By Alexander E. Traub, Contributing Writer

In light of the investment losses suffered by the nation’s wealthiest universities this past year, schools with large endowments should adopt more conservative investment strategies, Tufts University President Lawrence S. Bacow said in an interview with Bloomberg News last week.

“It may be the case that the wealthier institutions among us should be taking less risk—not more risk—because they’re less able to manage the volatility in their investment returns given their dependence upon those returns in their operating budgets,” said Bacow, a graduate of Harvard Law School and the Kennedy School, in the interview.

Harvard’s endowment—which funded 38 percent of the University’s operating budget in 2009—fell from $37 billion to $26 billion this past year. Harvard and its peer institutions have been criticized for their investment strategies, which rely heavily on hedge funds, private equity firms, and illiquid assets.

According to Bloomberg, the value of Tufts’ endowment fell by 25 percent this past fiscal year, from roughly $1.5 billion to $1.1 billion, after accounting for gifts and payout. Bacow suggested in the article that Tufts would avoid putting money in hedge funds, which he compared to “black boxes,” requiring investors to relinquish control of assets and put their trust in external managers.

Tufts Director of Public Relations Kim M. Thurler said that Bacow’s remarks were based on the performance of the Tufts’ endowment and were not directed at any other particular University.

While Harvard has acknowledged in recent months that its aggressive investment strategies may have constrained the University’s cash flexibility, it has defended the long-term viability of its approach.
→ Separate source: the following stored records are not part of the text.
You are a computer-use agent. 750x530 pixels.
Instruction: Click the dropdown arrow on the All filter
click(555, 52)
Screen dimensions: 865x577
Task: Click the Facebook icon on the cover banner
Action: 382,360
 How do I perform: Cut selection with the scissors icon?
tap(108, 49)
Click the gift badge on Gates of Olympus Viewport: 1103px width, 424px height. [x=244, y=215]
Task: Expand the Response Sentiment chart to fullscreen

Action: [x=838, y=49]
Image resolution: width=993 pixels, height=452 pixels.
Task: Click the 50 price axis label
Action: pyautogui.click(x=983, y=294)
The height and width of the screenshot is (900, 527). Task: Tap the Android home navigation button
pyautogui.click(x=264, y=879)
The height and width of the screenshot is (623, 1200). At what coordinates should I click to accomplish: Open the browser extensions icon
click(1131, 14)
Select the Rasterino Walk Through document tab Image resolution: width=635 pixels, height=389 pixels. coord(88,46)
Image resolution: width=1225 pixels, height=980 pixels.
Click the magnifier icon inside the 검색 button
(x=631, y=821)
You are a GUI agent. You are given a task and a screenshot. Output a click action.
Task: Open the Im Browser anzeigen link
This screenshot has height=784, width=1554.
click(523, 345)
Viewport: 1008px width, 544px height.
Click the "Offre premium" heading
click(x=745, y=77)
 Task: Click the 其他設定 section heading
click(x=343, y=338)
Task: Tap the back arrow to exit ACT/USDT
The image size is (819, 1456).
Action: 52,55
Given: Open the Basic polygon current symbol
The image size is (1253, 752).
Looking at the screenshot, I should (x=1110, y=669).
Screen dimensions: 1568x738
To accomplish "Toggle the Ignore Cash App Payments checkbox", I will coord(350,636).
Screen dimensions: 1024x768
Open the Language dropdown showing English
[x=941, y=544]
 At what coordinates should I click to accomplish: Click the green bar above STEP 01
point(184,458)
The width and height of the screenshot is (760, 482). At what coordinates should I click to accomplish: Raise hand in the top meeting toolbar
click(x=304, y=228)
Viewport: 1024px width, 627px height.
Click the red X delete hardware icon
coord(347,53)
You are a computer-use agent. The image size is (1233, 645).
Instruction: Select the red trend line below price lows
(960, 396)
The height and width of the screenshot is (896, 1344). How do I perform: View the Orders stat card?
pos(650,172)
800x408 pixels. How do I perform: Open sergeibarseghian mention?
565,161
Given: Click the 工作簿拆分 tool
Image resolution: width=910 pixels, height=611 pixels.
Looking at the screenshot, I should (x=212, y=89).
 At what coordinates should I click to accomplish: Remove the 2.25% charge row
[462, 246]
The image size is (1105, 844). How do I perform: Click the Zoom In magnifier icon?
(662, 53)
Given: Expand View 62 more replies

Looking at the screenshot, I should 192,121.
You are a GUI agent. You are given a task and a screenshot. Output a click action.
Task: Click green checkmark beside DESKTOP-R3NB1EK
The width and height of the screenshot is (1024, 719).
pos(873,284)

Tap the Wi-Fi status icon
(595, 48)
Harvard Treasurer James F. Rothenberg noted in an interview with the Harvard Gazette last month that the University’s investment strategies generated an average annual return of 8.9 percent over the past 10 years, including last year’s financial crisis—far exceeding the annualized 1.5 percent return that would have been generated by a “plain vanilla” portfolio of stocks and bonds.

“Certainly our endowment investment model was successful for quite some time,” Rothenberg said to the Gazette. “But I think, yes, there are some changes already under way to increase flexibility, reduce leverage, and better position [Harvard’s] portfolio for the future.”

Harvard spokesman Kevin Galvin declined to comment on Bacow’s remarks.

Harvard Business School professor and Nobel Laureate Robert C. Merton said that some risk is necessary to ensure that the University can make a large enough return on its investments to support its operating budget. He said that he had not previously heard Bacow’s comments but added that “the right strategy for the endowment of any institution cannot be found in the abstract.”